Brazil closed 2025 with 2.7 million light and heavy vehicles registered, based on preliminary Renavam data, marking a modest 2% increase on 2024. The result fell short of industry expectations and reflected the drag from sharply higher interest rates over the year.
Brazil vehicle sales 2025: modest gains and mounting concerns
Automakers initially expected stronger expansion. A year ago Anfavea was forecasting a 5.6% rise in sales across passenger cars, light commercial vehicles, buses and trucks, while Fenabrave had pencilled in roughly 5%. Those projections assumed some rate rises, but the repeated hikes that pushed the Selic rate from 12.25% to around 15% had a larger-than-anticipated effect on consumer and business financing.

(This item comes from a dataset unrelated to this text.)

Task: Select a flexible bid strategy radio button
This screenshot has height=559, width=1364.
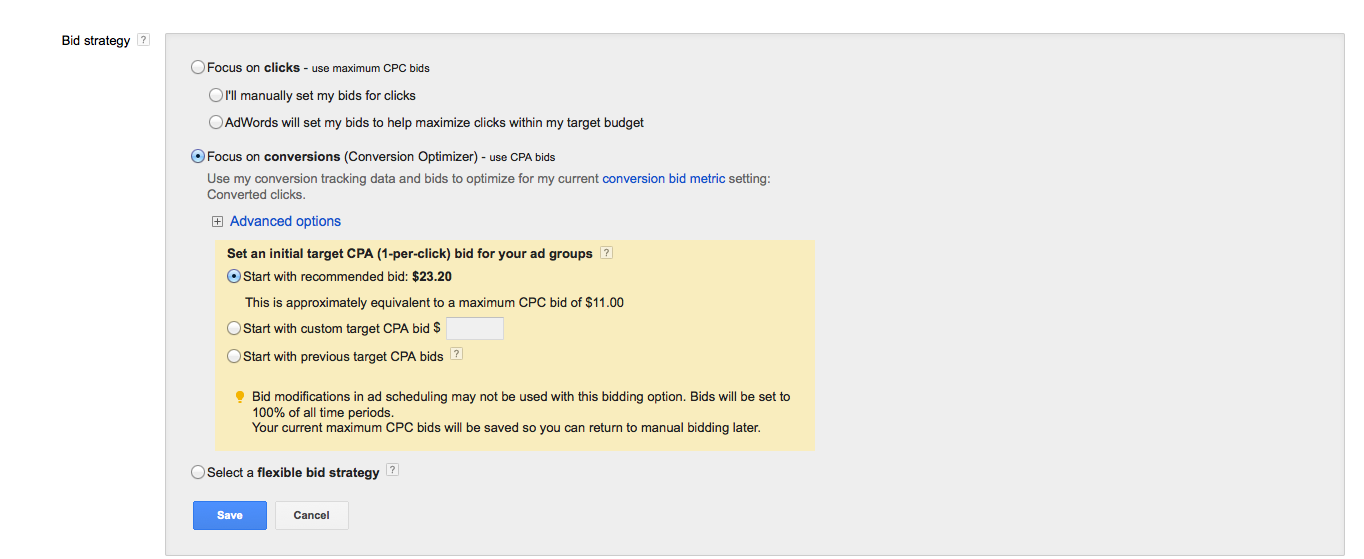Action: click(198, 472)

The market showed resilience in the first half of the year, with registrations up 4.8%, but momentum faltered in the latter six months. The slowdown was apparent even in segments that typically hold up better during cycles: light-vehicle registrations dipped in the second half compared with the same period in 2024, while truck licences declined sharply.

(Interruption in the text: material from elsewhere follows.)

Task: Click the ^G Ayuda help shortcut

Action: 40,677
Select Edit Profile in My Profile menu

Breaking the figures down, passenger cars rose 2.5% to roughly 2 million registrations and light commercial vehicles increased 3% to about 555,000 units. In contrast, truck sales fell 9% year on year to 113,500 units, the steepest contraction among the major categories.
Manufacturers have voiced concern ahead of the next six months, particularly as several new models are due to reach the market, either produced locally or imported. The weaker-than-expected performance raises questions about inventory plans, production scheduling and the timing of launches.
The government has signalled a response aimed at reviving heavy-vehicle demand: plans are under way to make around R$10 billion available in subsidised financing in 2026. Officials see cheaper credit as the most direct lever to unlock truck purchases, which are closely tied to investment in logistics and freight capacity.
For passenger cars the outlook is more complicated. Tax cuts under the Carro Sustentável programme provided some relief but were insufficient to spur robust growth in new-car purchases. High borrowing costs continue to weigh on buyers of zero-kilometre vehicles.
By contrast, the used-car market posted record activity. Fenauto reported that 16.7 million vehicles changed hands between January and November, roughly 900,000 more than the total for 2024. Higher interest rates have not deterred the market for second-hand vehicles because lower prices reduce monthly instalments and raise credit approval rates.
Industry bodies will publish consolidated Fenabrave statistics next week. In the meantime, the combination of sluggish new-vehicle demand, a booming used-car market and planned state support for heavy vehicles sets the scene for a cautious start to 2026 as manufacturers and policymakers adapt to persistently elevated borrowing costs.
Key Takeaways:
- Brazil recorded 2.7 million vehicle registrations in 2025, a 2% rise on 2024 despite earlier forecasts of stronger growth.
- High interest rates, which rose from 12.25% to 15%, curbed demand and caused a second-half slowdown, hitting truck sales hardest with a 9% fall.
- Used-vehicle transactions surged to a record 16.7 million through November, as cheaper prices offset high financing costs.
- The government plans R$10 billion in subsidised finance for heavy vehicles in 2026 to revive the truck market, while light-vehicle demand remains a concern.